HPC Gateway web interface presents in several panels a queue dropdown list based on queues configured within the Cluster defined batch system. I you reconfigure your batch system in order to add or remove a queue, you must update HPC Gateway queue list to reflect the configuration of your batch system configuration using the following command as hpcgadmin:

    $ whoami
    hpcgadmin
    $ source /opt/hpcg/core/etc/profile.sh
    $ hpcg_cluster_update_queues.py 

    Fujitsu - HPC Gateway - queue update tool  - V1.0
    -------------------------------------------------

    Host         : pachinko
    Job manager  : PBS

    Queue list   :
                 : workq
                 : superfast

    Update of DB successful

hpcg_users_create.py create 1 or more user(s) on the system and configure it in the HPC Gateway database.
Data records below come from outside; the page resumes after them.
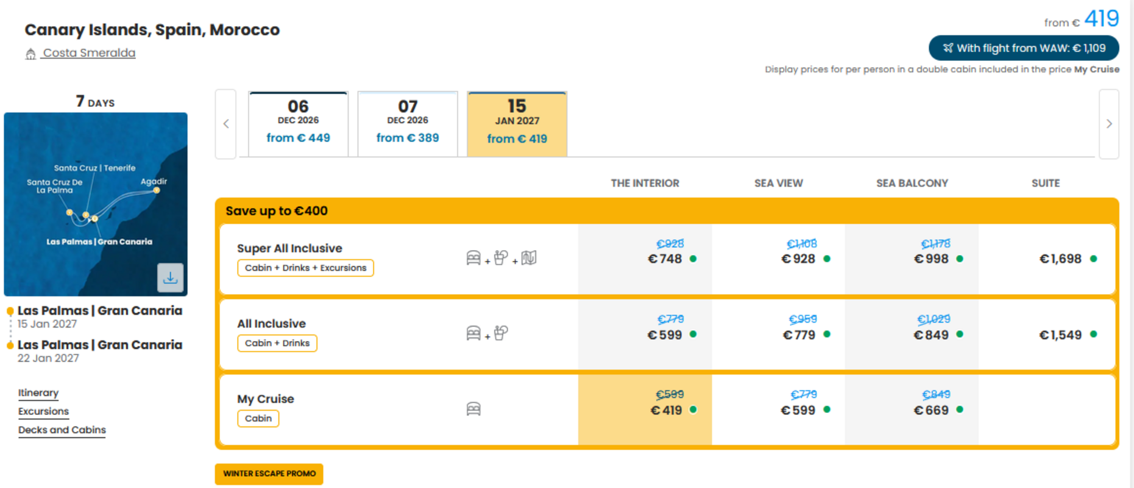The image size is (1134, 488).
Task: Open the Itinerary link
Action: (38, 393)
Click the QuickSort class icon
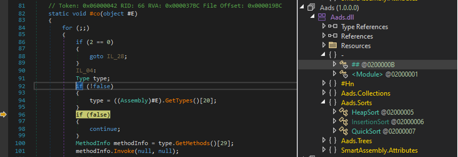Image resolution: width=458 pixels, height=157 pixels. click(x=344, y=132)
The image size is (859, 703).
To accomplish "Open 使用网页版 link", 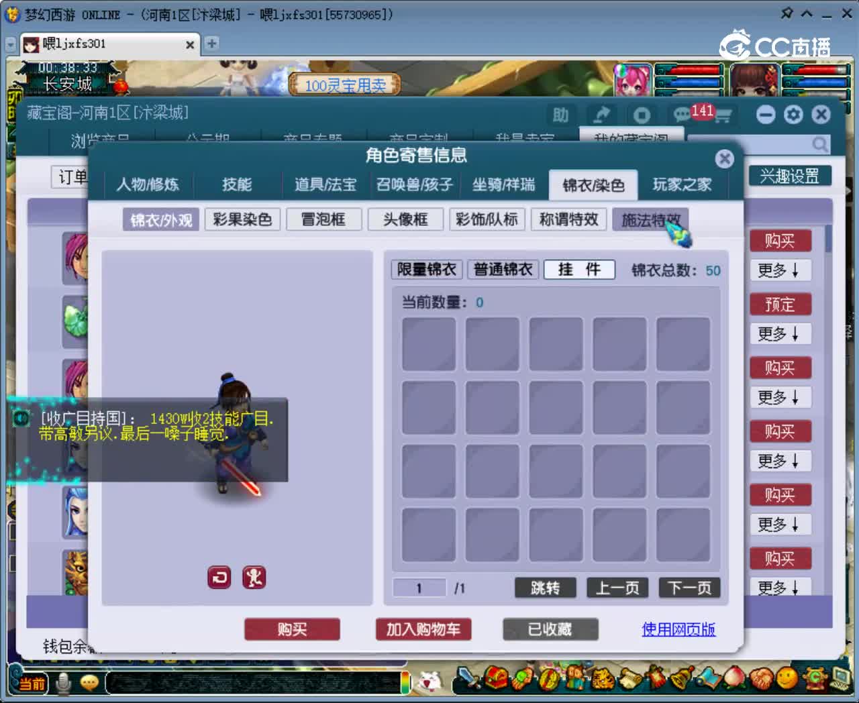I will [678, 629].
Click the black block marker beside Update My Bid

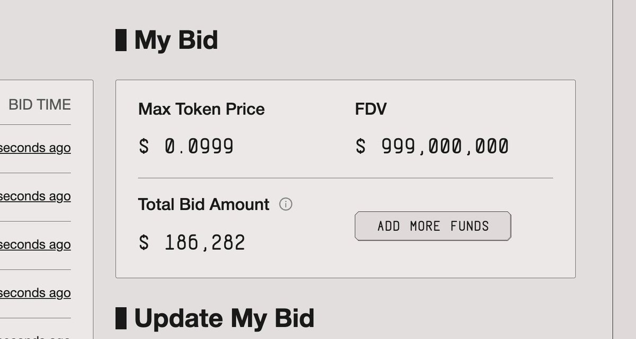click(x=121, y=318)
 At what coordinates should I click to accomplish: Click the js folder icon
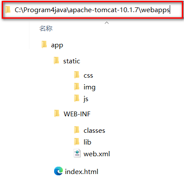77,98
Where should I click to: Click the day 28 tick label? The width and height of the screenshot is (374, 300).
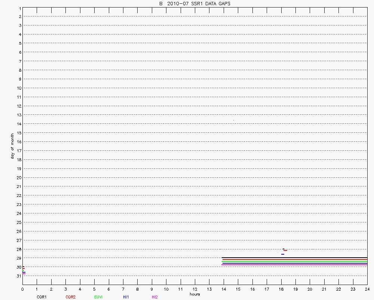click(18, 249)
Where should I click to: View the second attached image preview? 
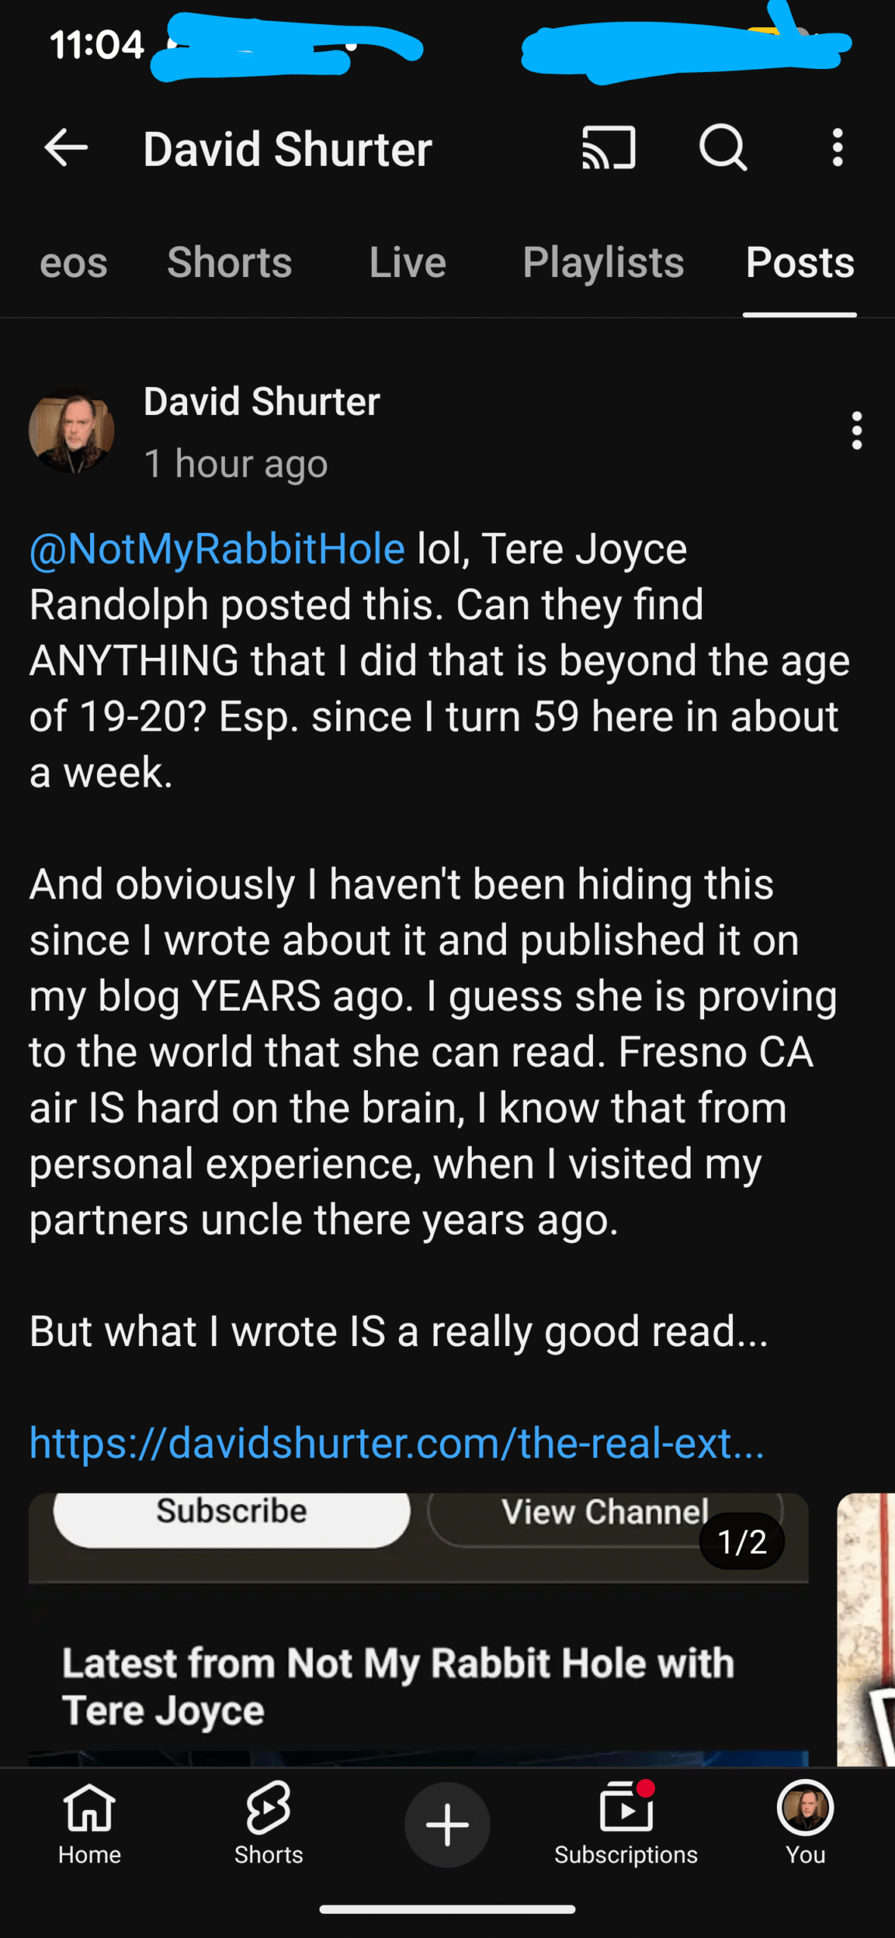pos(867,1628)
$ source /opt/hpcg/core/etc/profile.sh
$ hpcg_users_create.py user [user_list]

hpcg_app_import.py import an application pakage in HPC Gateway. By default, the imported application is owned by hpcgadmin.

$ source /opt/hpcg/core/etc/profile.sh
$ hpcg_app_import.py  <path_to_application_package>
$ hpcg_app_import.py  <path_to_folder_containing_application_definition>